▶ _Stored items from a collection_
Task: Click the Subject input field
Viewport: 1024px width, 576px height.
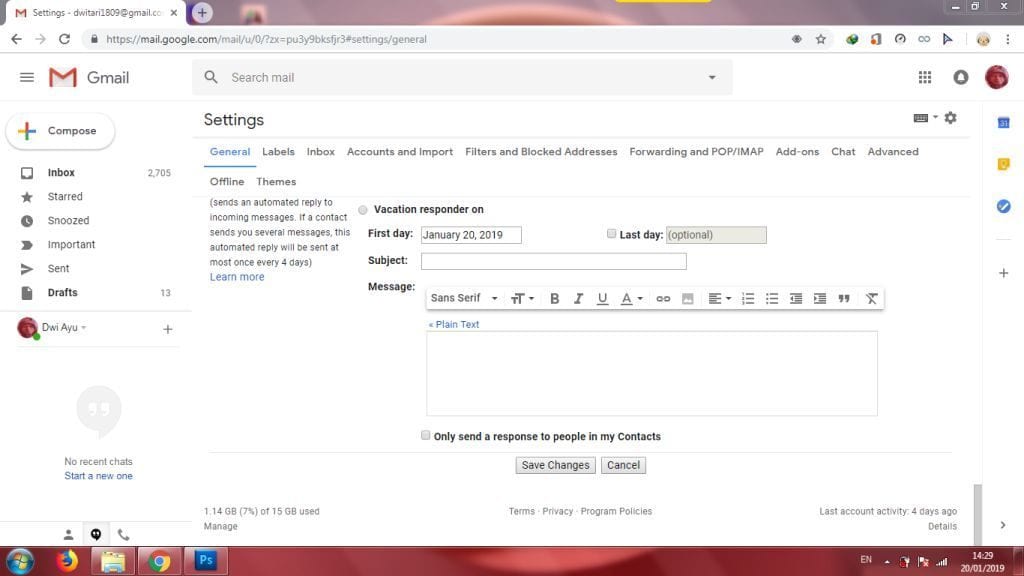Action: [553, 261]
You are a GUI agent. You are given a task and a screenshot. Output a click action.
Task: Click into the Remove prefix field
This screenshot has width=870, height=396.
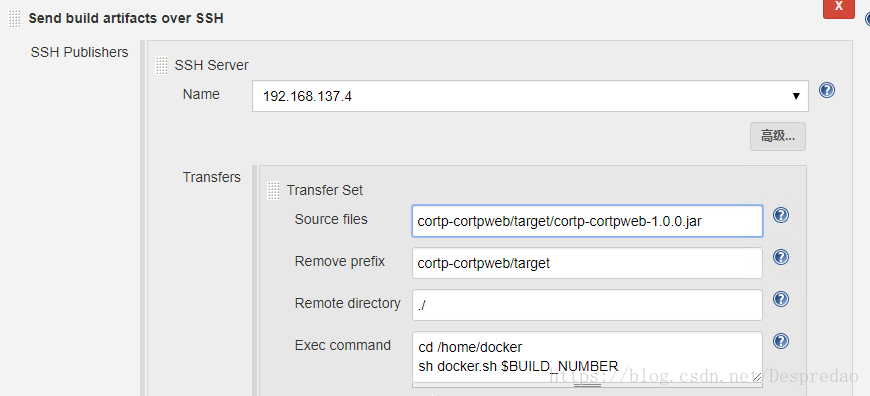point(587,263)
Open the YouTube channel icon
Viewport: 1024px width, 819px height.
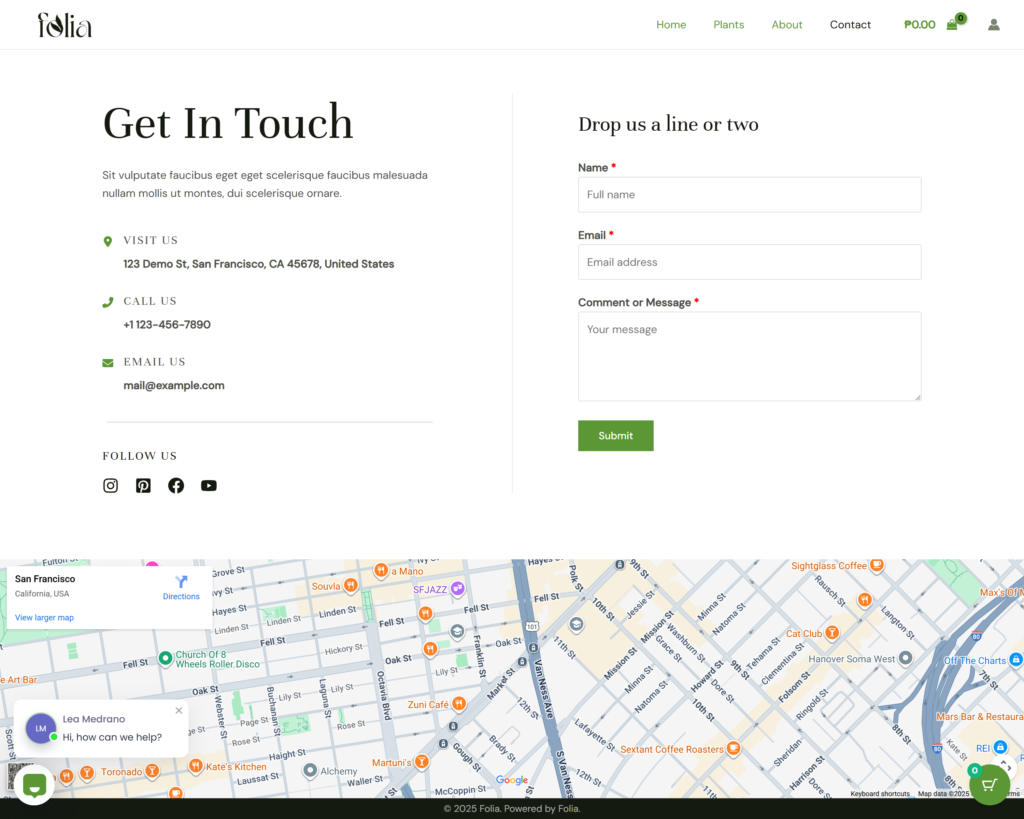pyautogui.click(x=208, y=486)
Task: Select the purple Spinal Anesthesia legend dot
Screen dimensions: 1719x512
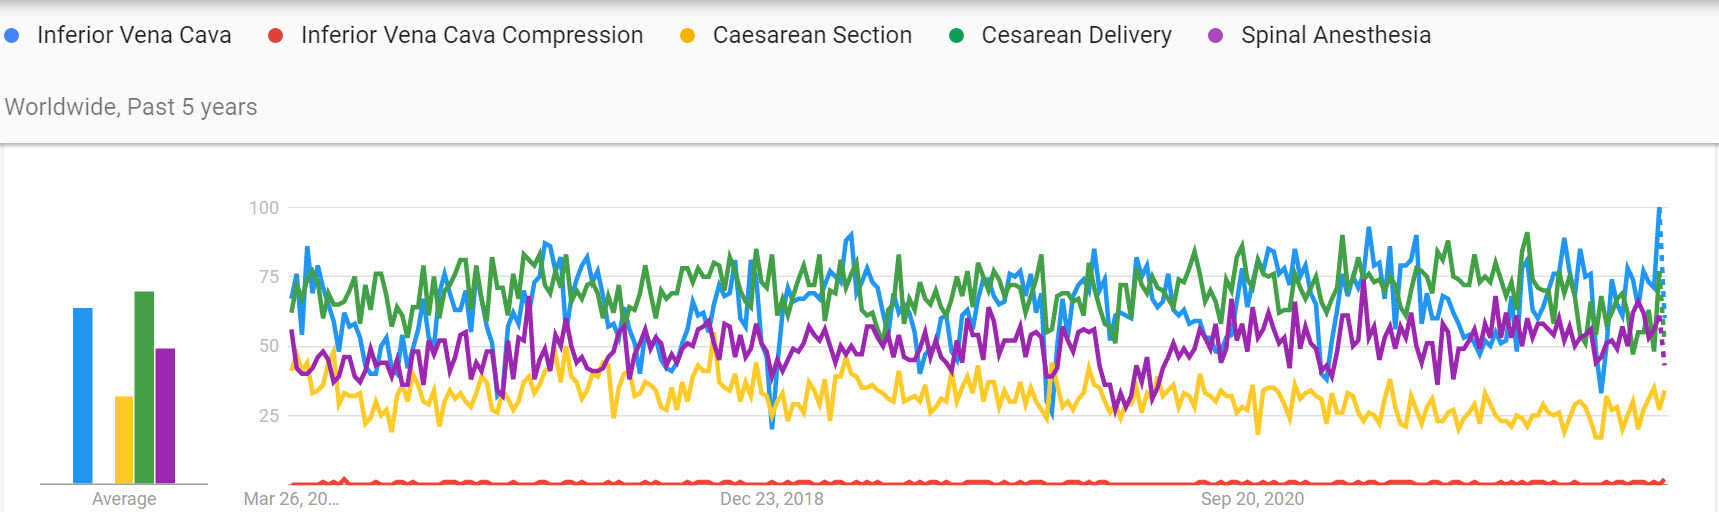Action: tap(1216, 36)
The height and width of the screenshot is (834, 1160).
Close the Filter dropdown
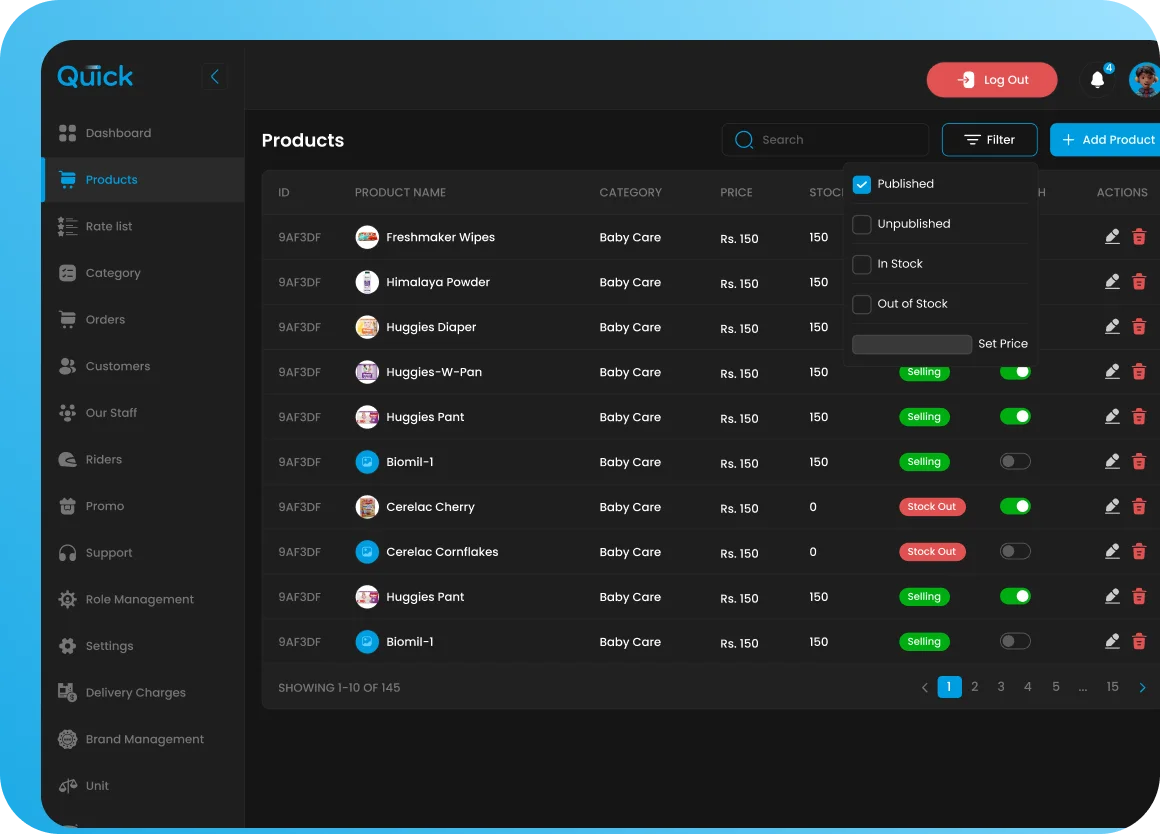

▶ _Your task_
Print all of the material above word for word, and leave the pictures out of your copy.

▶ _Response_
Task: Click the Subject input field
Viewport: 1024px width, 576px height.
Action: [553, 261]
You are a GUI agent. You are given a task and a screenshot. Output a click action.
Task: Click into the Remove prefix field
This screenshot has width=870, height=396.
point(587,263)
Open the YouTube channel icon
Viewport: 1024px width, 819px height.
pyautogui.click(x=208, y=486)
Task: Select the purple Spinal Anesthesia legend dot
Screen dimensions: 1719x512
Action: tap(1216, 36)
The height and width of the screenshot is (834, 1160).
Close the Filter dropdown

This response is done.